I don't know about the 'door of the demons' quote in particular, although to me it sounds like St Ignatius Brianchaninov, but the necessity of admitting no images during prayer is stressed in many texts of the Philokalia as well as 'philokalic' writers like St Ignatius and St Theophan the Recluse. St Gregory of Sinai names the imagination as one of the links in the chain reaction leading to sin in 'Further Texts' (EngPh Vol IV, p 254), and in 'On Prayer' he writes, 'For the intellect itself naturally possesses an imaginative power and in those who do not keep a strict watch over it it can easily produce, to its own hurt, whatever forms and images it wants to. In this way the recollection of things good or evil can suddenly imprint images on the intellect's perceptive faculty and so induce it to entertain fantasies, thus making whoever this happens to a daydreamer rather than hesychast.' Of course, I'm aware that there are those who say, 'But I'm not a hesychast, so it doesn't matter.' But these people are idiots...

12:34 PM EDT  
Blogger Andrew Middleton said...

Now, now, Aaron, I know that Saint Gregory Palamas does allow for linguistic imprecision in the heat of battle...but let's try to keep to strict dogmatic terminology: "in delusion" is much better than "idiot"...
*Thanks* (both of you!) for the was what I was looking for!

1:35 PM EDT  
Blogger aaronandbrighid said...

Point well taken, Herman, but I felt I was more qualified to diagnose idiocy than spiritual delusion!

3:11 PM EDT  
Blogger Mark Montague said...

So are there any patristic discussions opposing this?
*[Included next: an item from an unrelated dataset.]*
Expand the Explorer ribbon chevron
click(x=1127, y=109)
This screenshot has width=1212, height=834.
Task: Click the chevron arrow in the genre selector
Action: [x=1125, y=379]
In a recent dogmatics lecture, Prof. Stamoulis was arguing on behalf of imagination. I forget the details (sorry!), but I think it was along the lines creative problem-solving or being able to theologize at all. I took him to be advocating a "proper use". But perhaps what he was calling φαντασία in fact is better considered a different faculty altogether; I know nothing about these issues.
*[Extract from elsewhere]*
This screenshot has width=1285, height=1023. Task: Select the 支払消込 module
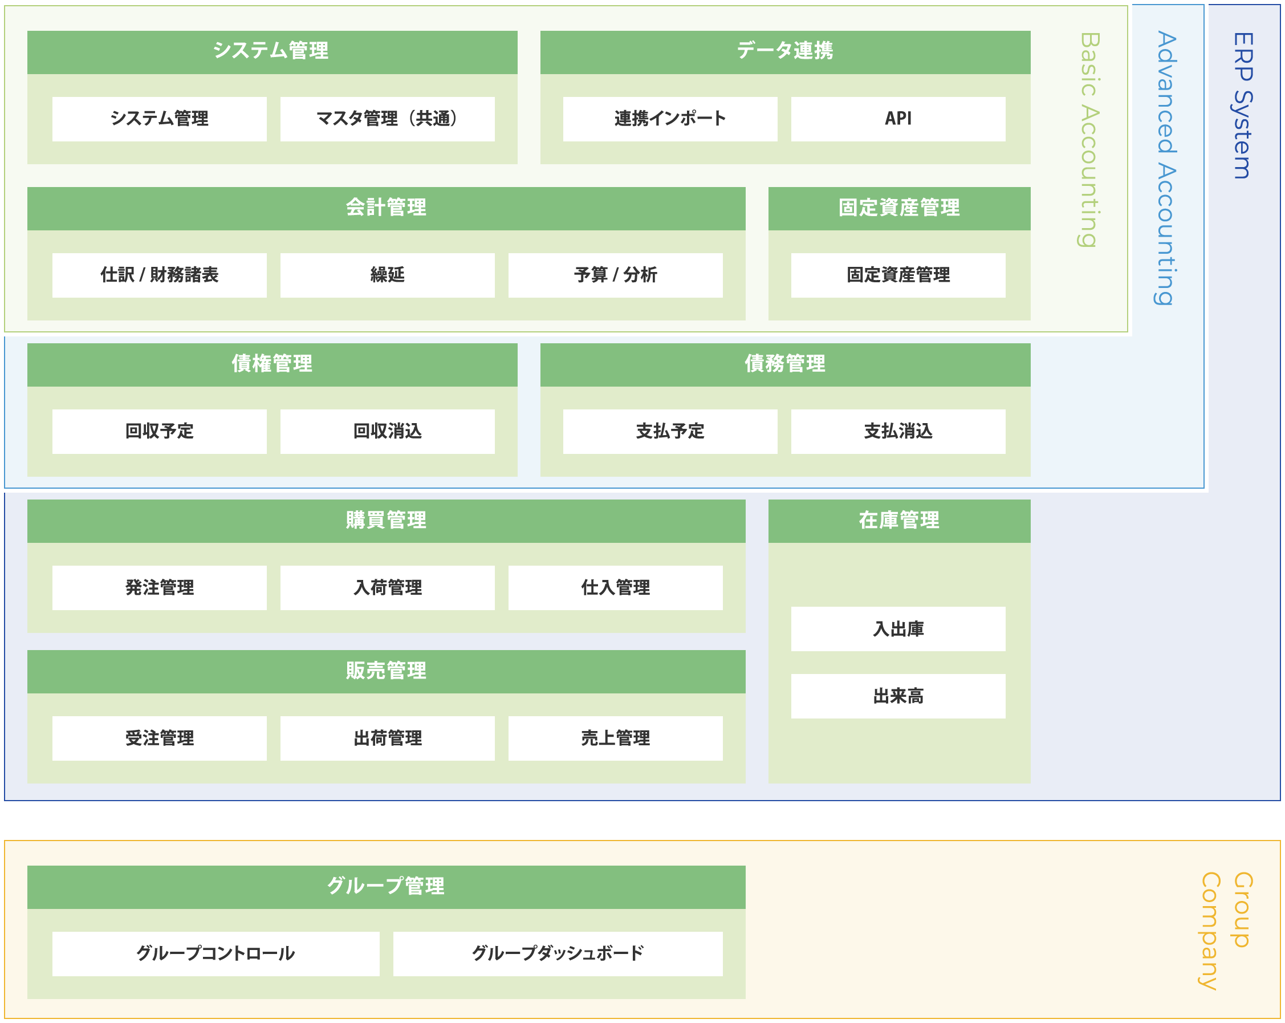coord(898,432)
PS - Aaron: I appreciate your reply about St. Seraphim, but then again, what else can "remember the presentation..." mean in the context of the extended activity of repetitive prayer, if not "imagine as if you were there"? I'm unable to come up with any reasonable-sounding alternatives. Though I'd rather like to, since those instructions gave me the creeps.

3:31 PM EDT  
Blogger aaronandbrighid said...

Mark--Can't say I'm precisely certain what, in fact, it does mean. But when we're at the services for the feast of the Presentation, for instance, listening to the hymnography, I'd never understood that we were supposed to be imagining it as if we were there, though we are certainly, I would presume, supposed to be remembering it. I for one have never so imagined it, though I've certainly remembered it. Similarly, when I venerate the icon of the feast, I do not imagine the historical event in this way. So, there must be a difference, right?
As for more favourable patristic references to imagination, the only one I can think of off the top of my head, though I don't have it in front of me at the moment, is in St Gregory Palamas's 'Topics of Natural and Theological Science', in the Philokalia. St Gregory mentions that the imagination is useful for various this-worldly undertakings, but is not one of the higher, more spiritual faculties, or something to that effect.